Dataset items
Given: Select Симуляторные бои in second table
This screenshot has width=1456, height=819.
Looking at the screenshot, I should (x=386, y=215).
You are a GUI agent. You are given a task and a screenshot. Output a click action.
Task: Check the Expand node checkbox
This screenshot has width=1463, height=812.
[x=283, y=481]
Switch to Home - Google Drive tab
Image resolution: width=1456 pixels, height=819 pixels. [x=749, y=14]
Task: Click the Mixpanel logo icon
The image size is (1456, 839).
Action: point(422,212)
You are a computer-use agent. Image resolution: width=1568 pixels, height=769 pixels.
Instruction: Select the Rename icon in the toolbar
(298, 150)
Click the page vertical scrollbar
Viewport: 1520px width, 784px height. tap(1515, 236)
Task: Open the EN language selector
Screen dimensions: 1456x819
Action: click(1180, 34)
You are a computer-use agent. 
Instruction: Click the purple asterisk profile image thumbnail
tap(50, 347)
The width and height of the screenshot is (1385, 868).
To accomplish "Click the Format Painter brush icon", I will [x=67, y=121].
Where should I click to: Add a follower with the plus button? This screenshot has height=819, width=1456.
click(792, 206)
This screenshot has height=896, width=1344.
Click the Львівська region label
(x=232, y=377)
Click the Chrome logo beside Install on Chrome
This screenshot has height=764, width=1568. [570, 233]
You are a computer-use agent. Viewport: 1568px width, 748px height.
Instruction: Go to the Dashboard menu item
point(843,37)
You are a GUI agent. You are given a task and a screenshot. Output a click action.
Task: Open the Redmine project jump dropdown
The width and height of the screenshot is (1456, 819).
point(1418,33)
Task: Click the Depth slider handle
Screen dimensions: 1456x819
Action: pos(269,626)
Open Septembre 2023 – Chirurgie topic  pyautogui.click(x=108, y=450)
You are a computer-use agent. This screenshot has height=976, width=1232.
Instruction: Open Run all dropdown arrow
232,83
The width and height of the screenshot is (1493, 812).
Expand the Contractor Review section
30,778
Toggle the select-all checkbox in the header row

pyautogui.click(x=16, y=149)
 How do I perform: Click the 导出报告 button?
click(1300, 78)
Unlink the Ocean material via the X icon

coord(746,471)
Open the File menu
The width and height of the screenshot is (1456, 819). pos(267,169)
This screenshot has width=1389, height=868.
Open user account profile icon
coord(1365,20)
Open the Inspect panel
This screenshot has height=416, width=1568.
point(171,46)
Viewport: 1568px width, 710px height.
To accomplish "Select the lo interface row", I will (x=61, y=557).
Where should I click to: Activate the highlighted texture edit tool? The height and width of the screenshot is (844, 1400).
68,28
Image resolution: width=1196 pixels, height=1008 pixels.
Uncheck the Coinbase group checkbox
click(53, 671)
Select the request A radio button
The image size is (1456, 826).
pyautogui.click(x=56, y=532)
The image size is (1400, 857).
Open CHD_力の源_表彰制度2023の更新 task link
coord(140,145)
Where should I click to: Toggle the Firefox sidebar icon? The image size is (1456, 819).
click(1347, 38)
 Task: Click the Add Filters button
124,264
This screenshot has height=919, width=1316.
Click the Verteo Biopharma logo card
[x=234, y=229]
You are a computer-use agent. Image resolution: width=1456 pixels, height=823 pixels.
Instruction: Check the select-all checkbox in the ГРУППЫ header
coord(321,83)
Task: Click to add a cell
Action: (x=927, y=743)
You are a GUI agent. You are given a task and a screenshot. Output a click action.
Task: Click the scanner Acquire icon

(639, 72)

Work instructions
Only the lines from the line with "Task: Click the Add Filters button" to the final line of the entries are to be returned, each exactly as written, both ends included.

Solved exercise
 Task: Click the Add Filters button
124,264
This screenshot has height=919, width=1316.
Click the Verteo Biopharma logo card
[x=234, y=229]
You are a computer-use agent. Image resolution: width=1456 pixels, height=823 pixels.
Instruction: Check the select-all checkbox in the ГРУППЫ header
coord(321,83)
Task: Click to add a cell
Action: (x=927, y=743)
You are a GUI agent. You are given a task and a screenshot. Output a click action.
Task: Click the scanner Acquire icon

(639, 72)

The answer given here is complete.